The Fallout After California Cops Crack a Cold Case Using a Genealogy Website
Just as we collectively are beating up Facebook—globally, mind you—for sharing or selling our personal data without express permission, now comes the news that authorities found an old serial killer suspect by using shared digital personal data.
Use of DNA results used in solving a California serial killer case and obtained from a genealogy research company is testing privacy concerns in the digital age.
A popular First World temptation is to find out more about from whence we came. So there are multiple genealogical companies competing to deliver supposedly scientific information, for a price, along with whatever records there are about when grandpa arrived on Ellis Island.
We open ourselves to examination of our most personal medical information only to find out that the information is being shared with law enforcement—without our permission or even knowledge. On a widespread basis, I suppose this means the government, which has a penchant for doing such things, can build a national database of DNA samples to consult after any crime, without notice and apparently without seeking prior court approval.
Isn’t this the exact thing that the Congress just called Mark Zuckerberg to testify about … that his Facebook listings are not offered with the idea that they will be shared with outside third parties?

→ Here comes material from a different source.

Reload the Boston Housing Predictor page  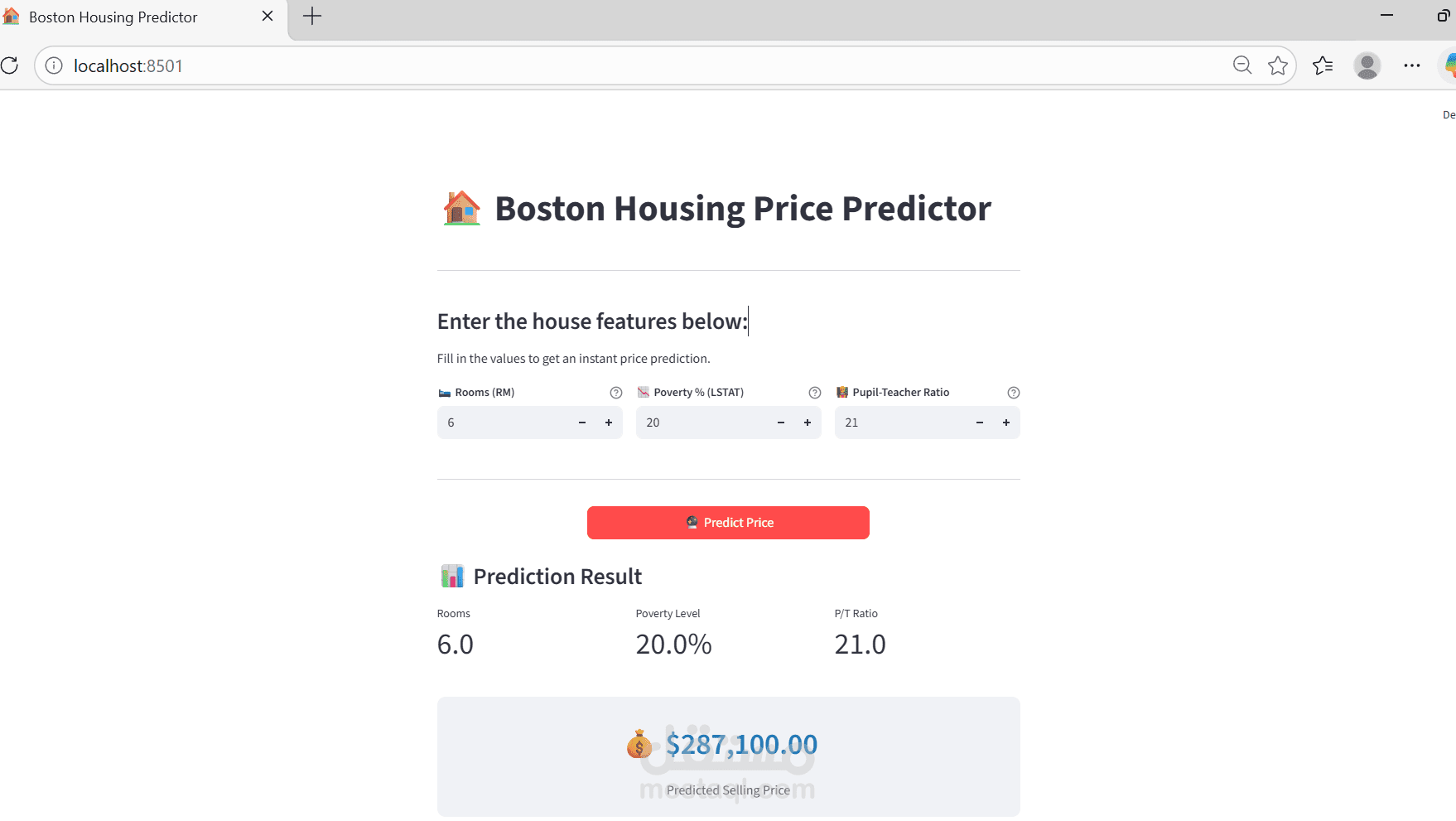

Hey, in a medical office, my wife cannot get my results from any medical test, even if it somehow were just a matter of convenience. Health Insurance Portability and Accountability Act (HIPAA) rules govern and privacy is a matter of insistence. But finding DNA results through these more popular sites is more akin to Facebook.
A Newsweek story attested to the growing popularity of DNA testing, but questioned the validity of some of the results. Last January, The New York Times wrote of efforts to trace male lineage through some specific cases, finding that newer tests can survey the DNA from either parent, but at a cost of precision about areas of origin.
In the recent California murder case, law enforcement authorities apparently did not even inform GEDmatch, a genealogy site, that they were using its free database to track down a suspect in a string of decades-old serial killings and rape, according to Curtis Rogers, a co-founder. “This was done without our knowledge and it’s been overwhelming,” Rogers told The Associated Press. Rogers insisted the company does not “hand out data” and told the AP that the incident raises privacy concerns.
As a result of seeking a match with crime scene DNA with a sample on GEDmatch, authorities charged Joseph James DeAngelo, 72, who they suspect of being the East Area Rapist, a serial killer who terrorized California in the 1970s and 1980s, with eight counts of murder.
GEDMatch is a free site where users who have obtained DNA profiles from commercial companies such as Ancestry.com and 23andMe can upload them to expand their search for relatives. Ancestry.com and 23andMe have said that they were not involved in the case. Major for-profit companies do not allow law enforcement to access their genetic data unless they get a court order.
Paul Holes, the lead investigator on the case, told The Mercury News in San Jose, California, that the investigative team used GEDMatch to find a relative, a move that eventually led to the arrest. As The Mercury noted, “The case sheds light on a little-known fact: Even if we’ve never spit into a test tube, some of our genetic information may be public—and accessible to law enforcement. That’s because whenever one of our relatives—even distant, distant kin—submits their DNA to a public site hoping to find far-flung relations, some of our data is shared as well.”
The paper quoted law school professors who suggested that even companies that promise privacy may be required to surrender your genetic data if confronted with a search warrant. “As more and more genetic information becomes available, its possible use in criminal investigations becomes more and more feasible, both for direct checking and familial checking,” said Stanford University School of Law professor and bioethicist Hank Greely, director of Stanford’s Center for Law and the Biosciences. “That’s true whether it’s a genealogy database, electronic health record or research.”
So, in pursuit of preening ourselves with electronic tools, in fact, we are opening ourselves open to more and more apparently legitimate snooping into those details.
We ought to acknowledge that and put some regulations in place that insist that we are notified in plain language that this is a possibility.